A VNIC is a networking component that enables a networked resource such as an instance (a node in Big Data Service) to connect to a virtual cloud network (VCN). The VNIC determines how the instance connects with endpoints inside and outside the VCN. Each VNIC resides in a subnet in a VCN. A security list defines a set of security rules that apply to all the VNICs in a subnet. A network security group defines a set of security rules that apply to a group of VNICs that you define.

It's important to understand the role of VNICs in your network architecture, but for the purposes of this documentation, it's usually sufficient to refer how security rules work in VCNs and subnets.

For more information see Security Rules.

Creating Security Rules in Security Lists

Typically, Big Data Service uses security lists. That means that you create security rules for a subnet, and any cluster in that subnet is subject to those rules. The following instructions tell how to create security rules in a security list defined for the subnet used by your cluster.

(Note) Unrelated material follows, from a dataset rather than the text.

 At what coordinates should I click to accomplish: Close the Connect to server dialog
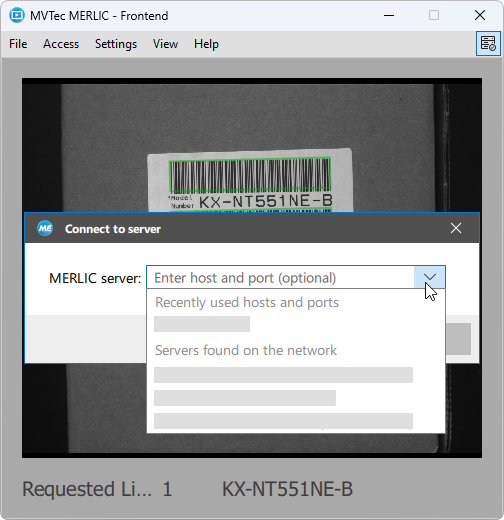(x=456, y=228)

A security list can define both ingress rules (for incoming traffic) and egress rules (for outgoing traffic).

Each security rule specifies:
  • Direction (ingress or egress)
  • Stateful or stateless
  • Source type and source (ingress rules only)

For complete documentation about security rules, see Parts of a Security Rule.

The following sections contain specific details about creating ingress and egress rules for Big Data Service clusters.

Creating Ingress Rules (and Open Ports)

You must open certain ports on Big Data Service clusters to allow access to services like Apache Ambari, Cloudera Manager, and Hue. Configure these ports in the security ingress rules that apply to a cluster.

For information on creating an ingress rule, see Security Rules with the following content specific for Big Data Service:
  1. In the Add Ingress Rules dialog box, set the following options to open port 22 for SSH access (if it isn't already open):
    • Stateless: Leave this box unchecked. This makes the rule stateful, which means that any response to the incoming traffic is allowed back to the originating host, regardless of any egress rules applicable to the instance.
    • Source Type: Select CIDR.
    • Source CIDR: Enter, which indicates that traffic from all sources on the internet is allowed.
    • IP Protocol: Select TCP.
    • Source Port Range: Accept the default All.
    • Destination Port Range: Enter 22, to allow access through SSH.
    • Description: Add an optional description.
  2. At the bottom of the dialog box, click +Another Ingress Rule, and enter the values for another rule. Do this for as many times as necessary, to create all the rules you need, and then click Add Ingress Rules.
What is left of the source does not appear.